Closing out the Marvel Cinematic Universe's The Infinity Saga, Marvel and Sony couldn't properly market Far From Home before Avengers: Endgame came out since much of its story hinges on what goes down in the ensemble flick. Yet, they were still able to get away with one trailer without any clues about the narrative fo the Joe and Anthony Russo-directed flick. Everything worked out great in the end with Far From Home projected to earn $1 billion at the global box office after nabbing $649.9 million worldwide in its first few days of release. However, pirated copies of the movie are floating around the internet, and while it'll be difficult to crack down all of them, the film's official social media account is resorting in another way to dissuade people from spreading these illegal copies.

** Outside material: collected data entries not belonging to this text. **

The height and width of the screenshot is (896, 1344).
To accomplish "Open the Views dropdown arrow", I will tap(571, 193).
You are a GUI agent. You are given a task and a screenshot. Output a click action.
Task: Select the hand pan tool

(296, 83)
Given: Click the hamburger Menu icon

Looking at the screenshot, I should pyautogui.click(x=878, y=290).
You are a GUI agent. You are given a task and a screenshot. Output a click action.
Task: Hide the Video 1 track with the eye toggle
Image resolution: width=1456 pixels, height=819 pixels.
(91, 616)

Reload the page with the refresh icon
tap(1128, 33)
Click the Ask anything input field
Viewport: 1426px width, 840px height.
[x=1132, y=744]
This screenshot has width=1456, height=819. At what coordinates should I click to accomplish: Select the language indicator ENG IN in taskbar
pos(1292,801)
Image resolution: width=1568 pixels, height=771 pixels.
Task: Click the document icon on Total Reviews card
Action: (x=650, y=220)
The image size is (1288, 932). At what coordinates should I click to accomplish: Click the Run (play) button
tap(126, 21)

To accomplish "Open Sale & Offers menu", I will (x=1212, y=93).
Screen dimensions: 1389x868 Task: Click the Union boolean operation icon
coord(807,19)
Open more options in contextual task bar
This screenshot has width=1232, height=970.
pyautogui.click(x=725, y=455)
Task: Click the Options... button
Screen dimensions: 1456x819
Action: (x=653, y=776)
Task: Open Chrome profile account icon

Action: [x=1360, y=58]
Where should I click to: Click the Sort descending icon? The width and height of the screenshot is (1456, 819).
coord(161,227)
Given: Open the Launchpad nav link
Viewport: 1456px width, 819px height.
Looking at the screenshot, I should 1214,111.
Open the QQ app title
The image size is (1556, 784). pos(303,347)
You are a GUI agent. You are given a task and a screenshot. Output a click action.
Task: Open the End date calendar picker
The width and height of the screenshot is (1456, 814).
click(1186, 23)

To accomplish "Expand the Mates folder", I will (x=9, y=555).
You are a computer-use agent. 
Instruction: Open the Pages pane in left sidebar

Far From Home's Twitter account quoted a fan's tweet featuring several images of Peter Parker from the project. The fan that goes with the username BECKY IS GOING FFH was highlighting how good the young hero looks in Far From Home when the movie's account asked her "becky where did you get these screenshots." Beck didn't reply but the official account even doubled-down on the issue, replying a GIF of Whoopi Goldberg from Ghost saying "you in danger, girl." Check out the interactions below:
becky where did you get these screenshots https://t.co/kuA90PkgYB— Spider-Man: Far From Home (@SpiderManMovie) July 11, 2019
It's an interesting move from Far From Home's social media team to go after a fan-account for spreading these pirated images. The photos included in her tweet didn't include any massive spoilers, they were all photo of Holland in the movie. There are accounts that straight up post clips from the movie, in fact, Endgame experienced something similar to this, only worse with bootleg full clips circulating the internet shortly after it released. Yet, they didn't do anything to call out these fan accounts out in the open. And with the original tweet still up there, it doesn't seem like they did anything to potentially have these images taken down behind the curtains either. This makes one wonder why the film's official account did this in the first place.
This is not to say that studios shouldn't crack down film piracy of any kind. It's a difficult job, especially when something's already out in the internet. But threatening - regardless whether they're serious or not - an individual account online is not the way to do this. As for fans, it's common courtesy not to spread any kind of pirated materials from a film, especially one that they supposedly liked like Spider-Man: Far From Home.